- [What needs to be done]
Transcribe the records without any change, starting with the line containing "Find the location of a particular element." and ending with the line containing "other (277, 983)".

=======

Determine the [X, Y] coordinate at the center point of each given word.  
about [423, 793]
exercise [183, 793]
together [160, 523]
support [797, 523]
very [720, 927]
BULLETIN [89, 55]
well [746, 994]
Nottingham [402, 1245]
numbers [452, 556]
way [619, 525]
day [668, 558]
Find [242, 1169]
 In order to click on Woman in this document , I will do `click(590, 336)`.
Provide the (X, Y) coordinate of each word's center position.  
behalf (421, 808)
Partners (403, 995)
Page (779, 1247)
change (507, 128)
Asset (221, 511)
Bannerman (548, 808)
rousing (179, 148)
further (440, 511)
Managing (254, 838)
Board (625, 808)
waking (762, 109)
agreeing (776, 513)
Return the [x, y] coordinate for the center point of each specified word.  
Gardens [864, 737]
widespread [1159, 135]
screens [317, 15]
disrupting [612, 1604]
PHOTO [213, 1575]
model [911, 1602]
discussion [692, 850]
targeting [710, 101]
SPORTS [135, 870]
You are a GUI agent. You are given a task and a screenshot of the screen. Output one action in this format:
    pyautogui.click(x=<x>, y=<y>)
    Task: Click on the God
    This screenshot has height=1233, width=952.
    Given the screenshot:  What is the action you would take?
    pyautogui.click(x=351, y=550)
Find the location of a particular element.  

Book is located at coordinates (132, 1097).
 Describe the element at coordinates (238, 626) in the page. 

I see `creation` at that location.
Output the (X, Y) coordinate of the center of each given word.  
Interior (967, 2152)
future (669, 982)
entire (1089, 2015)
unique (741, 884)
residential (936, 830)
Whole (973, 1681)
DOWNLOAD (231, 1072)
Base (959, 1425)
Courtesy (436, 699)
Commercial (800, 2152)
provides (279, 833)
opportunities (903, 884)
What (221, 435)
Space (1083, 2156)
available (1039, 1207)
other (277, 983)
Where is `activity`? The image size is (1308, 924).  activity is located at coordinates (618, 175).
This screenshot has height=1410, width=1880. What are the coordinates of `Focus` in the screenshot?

=======

- [Result of this exercise]
Find the location of a particular element.  

Book is located at coordinates (132, 1097).
 Describe the element at coordinates (238, 626) in the page. 

I see `creation` at that location.
Output the (X, Y) coordinate of the center of each given word.  
Interior (967, 2152)
future (669, 982)
entire (1089, 2015)
unique (741, 884)
residential (936, 830)
Whole (973, 1681)
DOWNLOAD (231, 1072)
Base (959, 1425)
Courtesy (436, 699)
Commercial (800, 2152)
provides (279, 833)
opportunities (903, 884)
What (221, 435)
Space (1083, 2156)
available (1039, 1207)
other (277, 983)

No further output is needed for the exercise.